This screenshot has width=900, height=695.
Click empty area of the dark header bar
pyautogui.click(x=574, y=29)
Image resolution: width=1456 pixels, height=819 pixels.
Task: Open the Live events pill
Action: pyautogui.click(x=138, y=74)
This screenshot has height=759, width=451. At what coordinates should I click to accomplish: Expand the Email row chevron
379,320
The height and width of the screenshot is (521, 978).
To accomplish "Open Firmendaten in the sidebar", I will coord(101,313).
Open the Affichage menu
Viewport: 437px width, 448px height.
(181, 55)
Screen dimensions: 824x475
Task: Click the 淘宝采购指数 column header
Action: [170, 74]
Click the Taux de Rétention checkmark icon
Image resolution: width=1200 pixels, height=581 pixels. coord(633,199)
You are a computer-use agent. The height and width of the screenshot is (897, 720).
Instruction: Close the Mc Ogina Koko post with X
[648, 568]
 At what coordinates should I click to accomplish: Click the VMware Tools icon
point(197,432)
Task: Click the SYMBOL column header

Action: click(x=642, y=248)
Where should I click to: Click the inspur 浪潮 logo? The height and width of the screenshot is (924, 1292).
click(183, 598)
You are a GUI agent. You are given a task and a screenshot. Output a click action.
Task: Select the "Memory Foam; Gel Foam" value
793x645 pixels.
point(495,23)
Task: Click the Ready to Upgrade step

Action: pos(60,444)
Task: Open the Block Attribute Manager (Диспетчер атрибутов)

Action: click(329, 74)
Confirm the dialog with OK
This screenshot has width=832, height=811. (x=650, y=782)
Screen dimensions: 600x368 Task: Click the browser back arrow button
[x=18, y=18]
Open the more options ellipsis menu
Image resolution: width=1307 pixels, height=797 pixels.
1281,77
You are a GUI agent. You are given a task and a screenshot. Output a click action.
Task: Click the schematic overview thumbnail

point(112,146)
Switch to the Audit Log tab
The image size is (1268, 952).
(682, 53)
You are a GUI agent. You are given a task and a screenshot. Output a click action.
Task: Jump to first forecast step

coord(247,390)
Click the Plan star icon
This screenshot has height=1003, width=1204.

* * * *

*WHAT YOU WILL DO:* Reproduce the whole listing without changing anything.

*WRITTEN SOLUTION:*
This screenshot has width=900, height=695.
Click empty area of the dark header bar
pyautogui.click(x=574, y=29)
Image resolution: width=1456 pixels, height=819 pixels.
Task: Open the Live events pill
Action: pyautogui.click(x=138, y=74)
This screenshot has height=759, width=451. At what coordinates should I click to accomplish: Expand the Email row chevron
379,320
The height and width of the screenshot is (521, 978).
To accomplish "Open Firmendaten in the sidebar", I will coord(101,313).
Open the Affichage menu
Viewport: 437px width, 448px height.
(181, 55)
Screen dimensions: 824x475
Task: Click the 淘宝采购指数 column header
Action: [170, 74]
Click the Taux de Rétention checkmark icon
Image resolution: width=1200 pixels, height=581 pixels. coord(633,199)
You are a computer-use agent. The height and width of the screenshot is (897, 720).
Instruction: Close the Mc Ogina Koko post with X
[648, 568]
 At what coordinates should I click to accomplish: Click the VMware Tools icon
point(197,432)
Task: Click the SYMBOL column header

Action: click(x=642, y=248)
Where should I click to: Click the inspur 浪潮 logo? The height and width of the screenshot is (924, 1292).
click(183, 598)
You are a GUI agent. You are given a task and a screenshot. Output a click action.
Task: Select the "Memory Foam; Gel Foam" value
793x645 pixels.
point(495,23)
Task: Click the Ready to Upgrade step

Action: pos(60,444)
Task: Open the Block Attribute Manager (Диспетчер атрибутов)

Action: click(329, 74)
Confirm the dialog with OK
This screenshot has width=832, height=811. (x=650, y=782)
Screen dimensions: 600x368 Task: Click the browser back arrow button
[x=18, y=18]
Open the more options ellipsis menu
Image resolution: width=1307 pixels, height=797 pixels.
1281,77
You are a GUI agent. You are given a task and a screenshot. Output a click action.
Task: Click the schematic overview thumbnail

point(112,146)
Switch to the Audit Log tab
The image size is (1268, 952).
(682, 53)
You are a GUI agent. You are given a task and a screenshot. Output a click action.
Task: Jump to first forecast step

coord(247,390)
Click the Plan star icon
This screenshot has height=1003, width=1204.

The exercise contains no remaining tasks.